2) Tyler Durden disse em Clube da Luta: "As coisas que você possui acabam possuindo você". Ser colecionador é algo que se encaixa neste conceito, já que você se torna escravo do colecionismo. Além dos filmes, coleciona CDs ou algo relacionado à 7ª arte?
P.B.: Sim, coleciono principalmente filmes. Música é importante pra minha vida, ouço músicas o dia inteiro e pesquiso sons obscuros, mas não chego a colecionar. Cheguei a colecionar quadrinhos (somente os títulos brasileiros de horror e sci-fi, tenho verdadeira aversão a super heróis e produções estilo DC ou Marvel), mas depois de um tempo troquei a coleção inteira por filmes obscuros europeus e japoneses com um português (isso foi uma era pré-internet).
Acabei ficando apenas com alguns títulos que tinha coleções completas, como a Spektro da editora Vecchi que foi a maior e melhor e mais fantástica publicação nacional, aliás, em 2001 lancei o longa-metragem “Raiva” onde um trio de bandidos rouba uma coleção de revistas “Spektro” (é minha coleção pessoal que aparece no filme).
M.V.: E sua loja vende estes tipos de artigos, o que é bem bacana.
Estou trabalhando com lobby cards, pôsteres de cinema, revistas de cinema, livros de cinema, literatura fantástica, bonecos, música underground, trilha sonoras, DVDs da Versátil e Brookfilms, DVDs fora de catálogo, quadrinhos, fotonovelas raras, e toda uma gama de outros produtos relacionados a este universo maravilhoso que é o cinema fantástico e as artes independentes.

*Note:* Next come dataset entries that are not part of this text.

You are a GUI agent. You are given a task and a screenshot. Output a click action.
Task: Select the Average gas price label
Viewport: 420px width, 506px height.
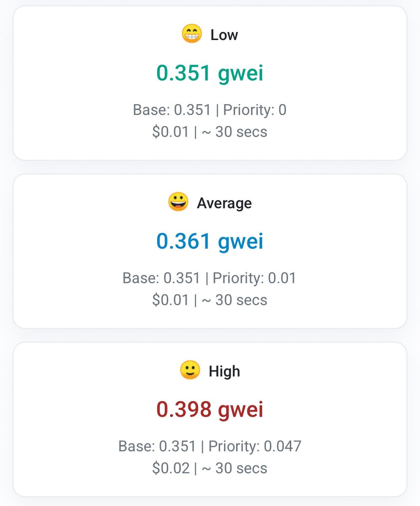[224, 203]
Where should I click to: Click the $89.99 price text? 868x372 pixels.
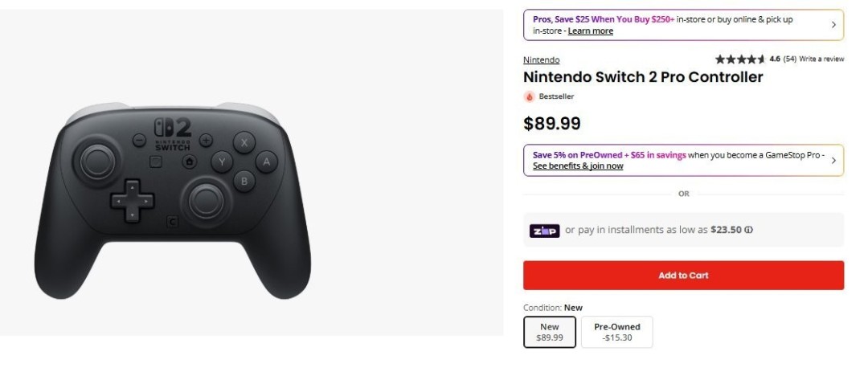(x=551, y=124)
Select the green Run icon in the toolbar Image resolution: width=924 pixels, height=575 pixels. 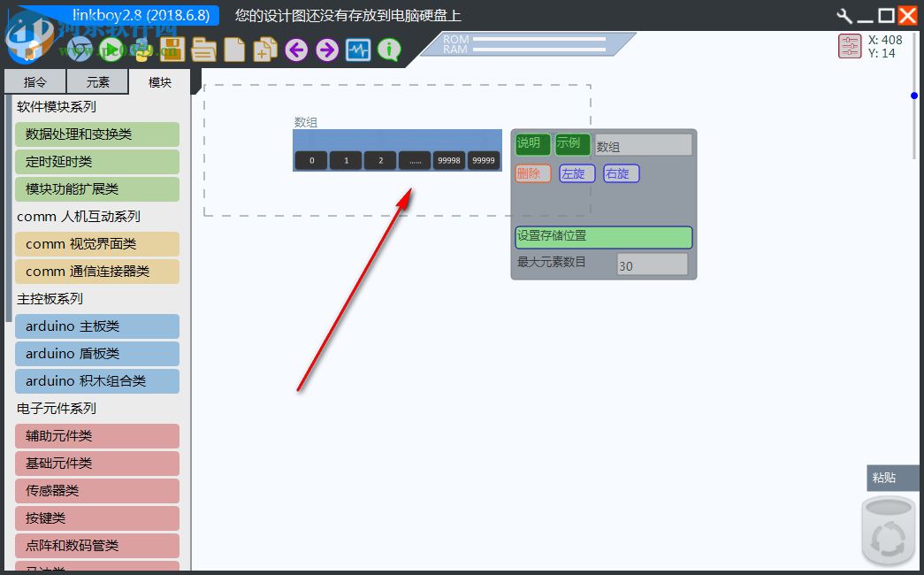click(111, 50)
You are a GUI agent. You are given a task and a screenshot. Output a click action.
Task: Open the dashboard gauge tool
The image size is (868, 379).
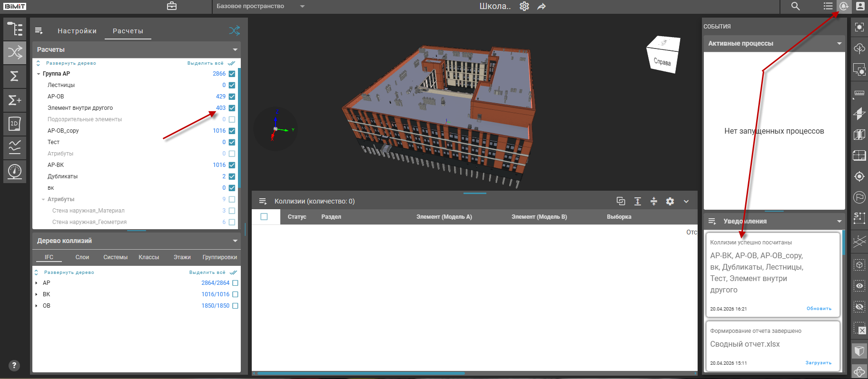15,171
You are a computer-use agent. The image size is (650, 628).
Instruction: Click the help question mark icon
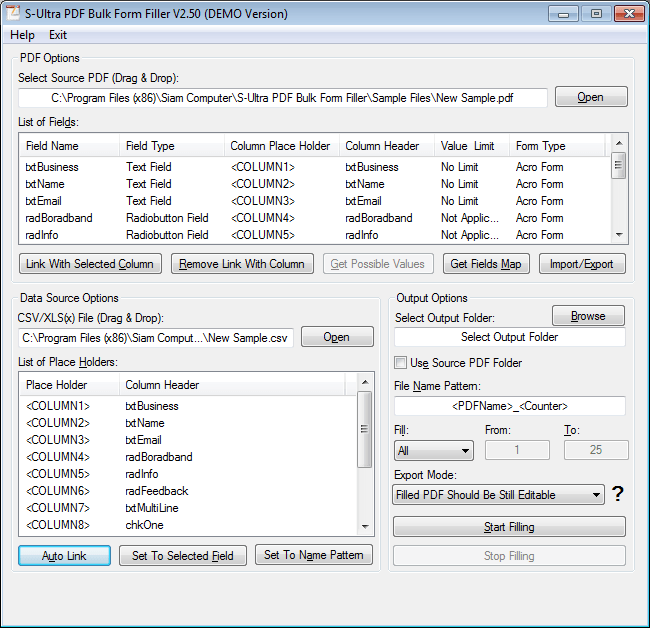pos(618,494)
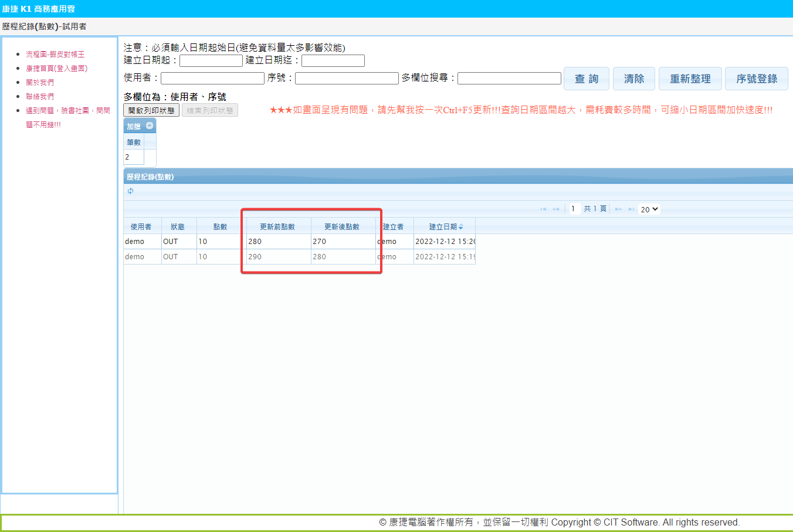793x532 pixels.
Task: Collapse the 加總 summary panel
Action: point(150,126)
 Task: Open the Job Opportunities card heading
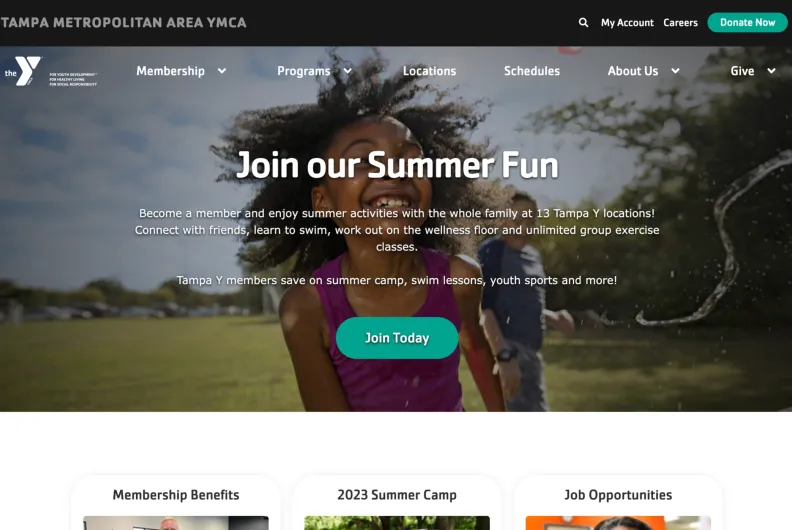(618, 495)
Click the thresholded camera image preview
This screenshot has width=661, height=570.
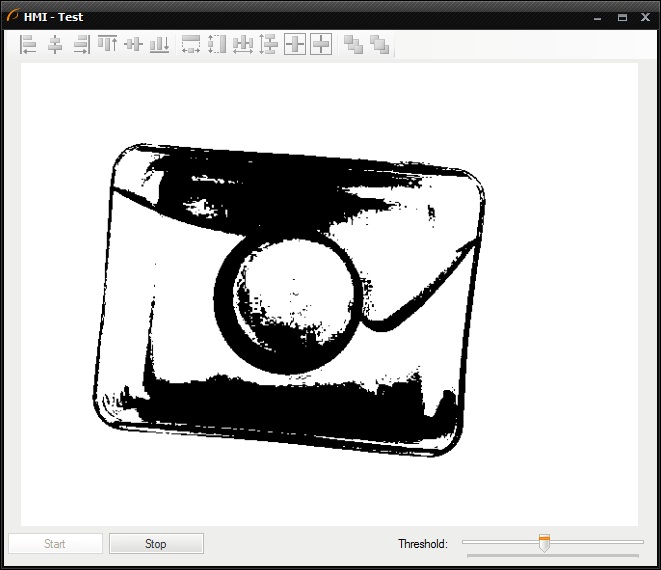(x=329, y=294)
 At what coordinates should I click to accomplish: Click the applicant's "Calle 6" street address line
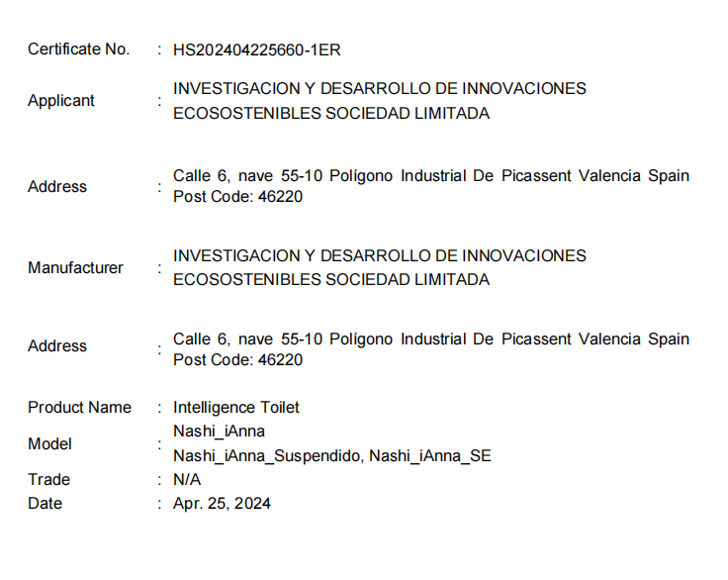pyautogui.click(x=430, y=175)
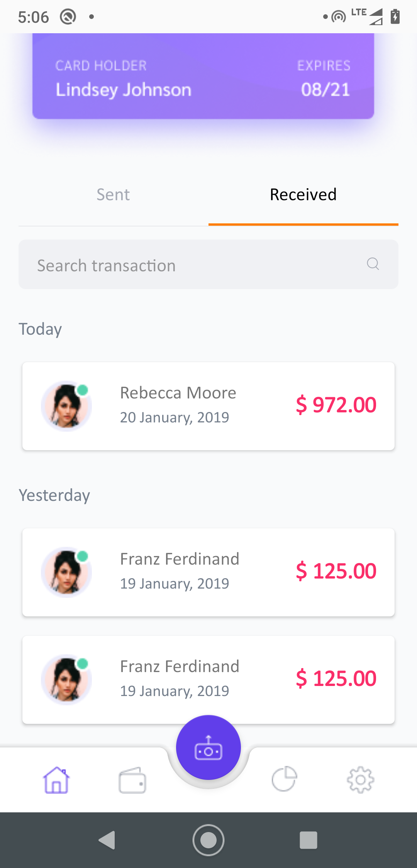Open the Home tab in bottom navigation

coord(56,780)
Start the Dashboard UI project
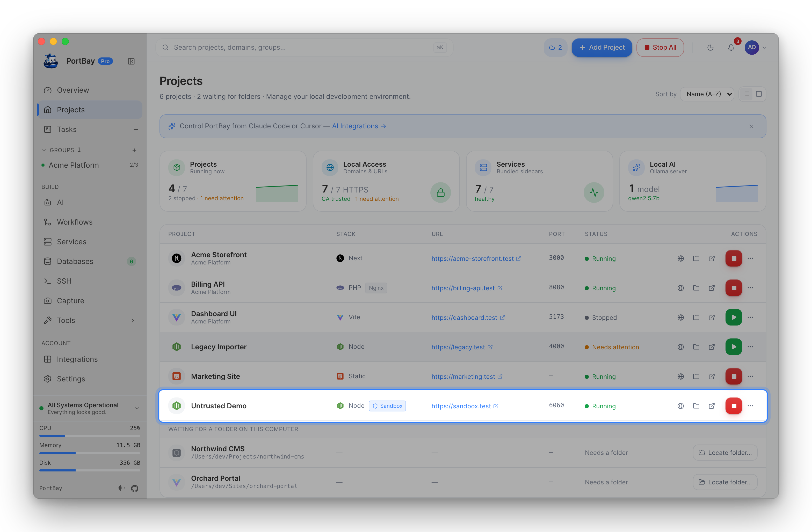The image size is (812, 532). tap(734, 317)
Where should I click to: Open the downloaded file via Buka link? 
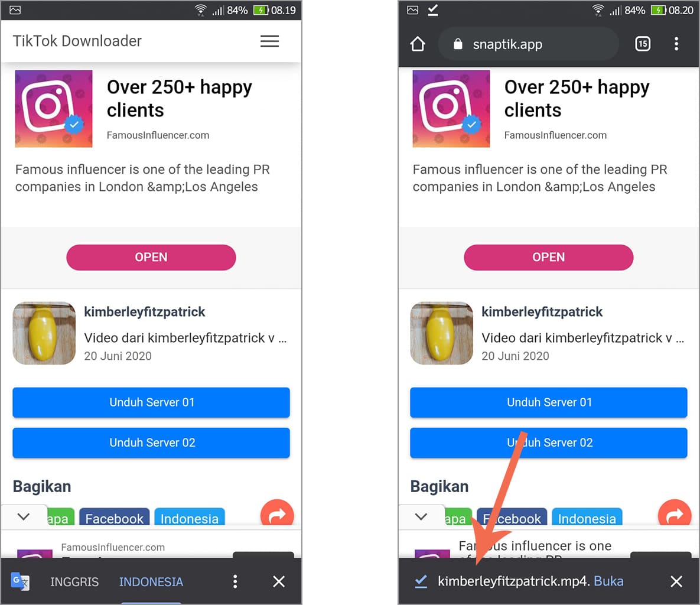pos(608,581)
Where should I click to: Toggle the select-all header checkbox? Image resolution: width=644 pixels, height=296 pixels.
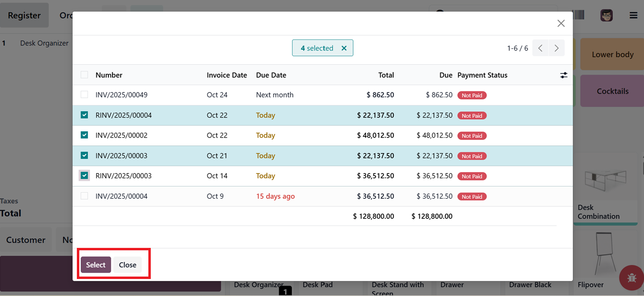click(85, 75)
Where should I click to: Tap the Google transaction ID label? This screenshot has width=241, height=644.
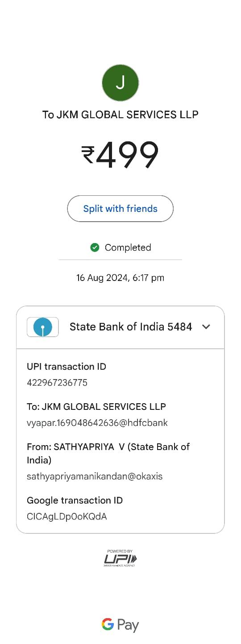[75, 500]
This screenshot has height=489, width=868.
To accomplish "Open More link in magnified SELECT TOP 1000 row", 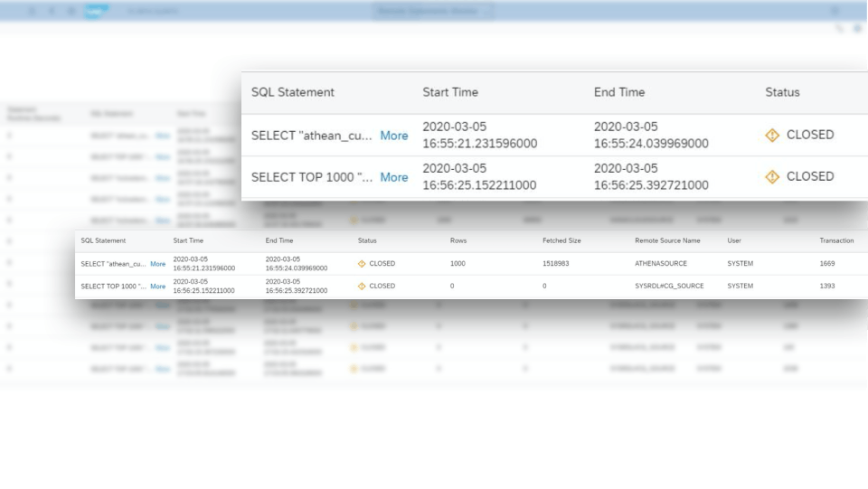I will click(x=393, y=177).
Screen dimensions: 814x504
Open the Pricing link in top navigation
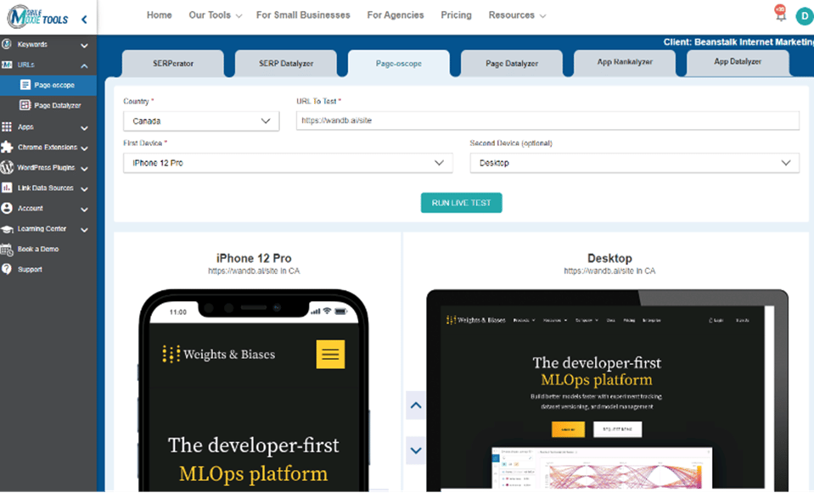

Se você ficou curioso acesse nosso site de vendas: www.lojamondocult.com.br ou, se estiver em Porto Alegre, nos visite na loja física na Rua Riachuelo 1334, sala 106, Galeria São Marcos, centro. E, sempre lembrando, estamos com espaço pra artistas independentes, bandas, maquiadores e quem mais produzir arte fantástica, podemos ajudar a divulgar, vender e lançar seu produto. Também aceitamos coleções para venda consignada e compramos/trocamos material raro.
3) "Nossas vidas são definidas por oportunidades, mesmo as que perdemos.", diria Benjamin Button em seu filme. O caminho até o eventual sucesso não é fácil, principalmente na concorrida Indústria Cinematográfica. Conte como foi seu início de carreira.
P.B.: Nada foi planejado, apenas fui fazendo o que me dava na telha. Geralmente tenho uma tendência a querer fazer o contrário do que esperam de mim, então nunca crie expectativas quanto a minha arte. Após o meu episódio no “As Fábulas Negras”, que talvez seja meu único filme de horror autêntico, é bem possível que eu faça uma gorechanchada bem retardada e experimental.
Ou talvez eu faça um vídeo poema insuportável. Ou talvez nem faça mais nada. Talvez por isso eu nunca vá ter uma carreira de cinema dita “séria”, ou seja lá o que for entendido por “sério”. Estou mais interessado em me auto-agradar do que agradar os outros. Atualmente estou mais inclinado a trabalhar fazendo qualquer coisa em produções de cineastas iniciantes.
4) "A vida é uma peça de teatro que não permite ensaios." Por isso, cante, chore, dance, ria e viva intensamente, antes que a cortina se feche e a peça termine sem aplausos." Considerando a reflexão, há alguma experiência vivida no meio artístico que foi especialmente marcante?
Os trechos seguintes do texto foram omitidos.